To be fair, although the film, like every Lovecraft story ever written, rides well-worn tracks to the final reveal it is still an impressive and eminently watchable movie, and before Gravity came along a delightfully refreshing break from overblown action SF spectaculars like Oblivion and Pacific Rim. The cast, on the whole, act well even if their roles are a bit obvious. Sharlto Copley reprises his goofily enthusiastic Wikus from District 9, Michael Nyqvist does Gloomy Swede and Christian Camargo looks and sounds like Mr Spock as the science officer. The real star of the show is, for me, Anamaria Marinca as the pilot Rosa. The way she switches between I’m Going To Die terror and sheer, wondrous curiosity in the final few moments is very moving, flattened somewhat by Embeth Daviditz’s wholly unecessary ‘Well that really shook up our understanding of the universe, didn’t it?’ speech in which she seems to be trying to channel Margaret Thatcher’s accent.
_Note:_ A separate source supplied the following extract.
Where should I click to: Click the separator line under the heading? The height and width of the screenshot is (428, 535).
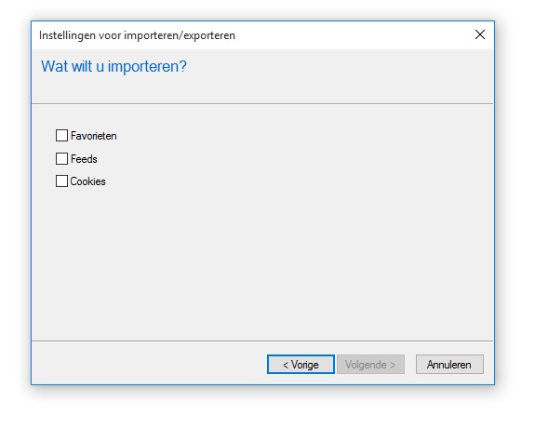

In terms of cinematography and pacing, the film is spot on. Although ultra realistic space flight tends to consist of scrapyard vessels motionless against a black background, the special effects and imagery work beautifully to give a real sense of a journey travelling far beyond the limits of what’s decent. While the film might now be completely overshadowed by Gravity, it’s an unfair comparison as it has its own intelligent and considered pace that rewards careful watching.